We (Android Google folks) have an internal thread going on about what implications this might have, but I can say that I am concerned about making this kind of change for ARM Android targets. Even though we manually set a 4KB max page size in our platform builds for 32-bit, we also have to consider the needs of NDK developers (i.e. those folks making native applications/games/etc.). Some of their build configurations might behave very differently with this change, so my current thinking is that 64KB should not be the default for ARM Android targets.

thieta added a comment.Apr 3 2020, 6:16 AM

@srhines Thanks for your reply! Would it be enough for you guys to expand this block in clang https://github.com/llvm/llvm-project/blob/master/clang/lib/Driver/ToolChains/Linux.cpp#L256 for Android's usage? Or would a change in lld make more sense?

We (Android Google folks) have an internal thread going on about what implications this might have, but I can say that I am concerned about making this kind of change for ARM Android targets. Even though we manually set a 4KB max page size in our platform builds for 32-bit, we also have to consider the needs of NDK developers (i.e. those folks making native applications/games/etc.). Some of their build configurations might behave very differently with this change, so my current thinking is that 64KB should not be the default for ARM Android targets.

Can you say more about your concern? I was actually thinking the exact opposite -- that the special-case in the Driver to use 4K pages on Android AArch64 could very likely be removed, now that using the default 64k max-page-size will no longer cause the binary size to increase.

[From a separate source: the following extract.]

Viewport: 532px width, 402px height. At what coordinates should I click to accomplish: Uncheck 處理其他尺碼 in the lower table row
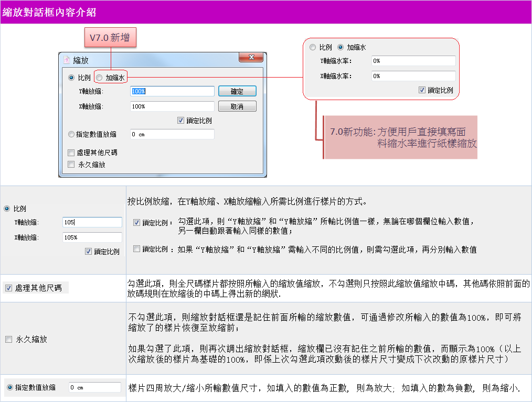[x=8, y=288]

MaskRay added a comment.EditedApr 3 2020, 9:51 AM

We (Android Google folks) have an internal thread going on about what implications this might have, but I can say that I am concerned about making this kind of change for ARM Android targets. Even though we manually set a 4KB max page size in our platform builds for 32-bit, we also have to consider the needs of NDK developers (i.e. those folks making native applications/games/etc.). Some of their build configurations might behave very differently with this change, so my current thinking is that 64KB should not be the default for ARM Android targets.

Can you say more about your concern? I was actually thinking the exact opposite -- that the special-case in the Driver to use 4K pages on Android AArch64 could very likely be removed, now that using the default 64k max-page-size will no longer cause the binary size to increase.

I am slightly in favor of D77330 because the change will improve consistency with GNU ld, considering that the binary size is not affected by max-page-size at all (since D66749), and I think the patch does not weaken ASLR.
By default there are 4 PT_LOAD segments: R, RX, RW(RELRO) and RW(non-RELRO).
This patch mostly changes p_vaddr/p_paddr of RX, RW(RELRO) and RW(non-RELRO) and thus the distances between two adjacent segments.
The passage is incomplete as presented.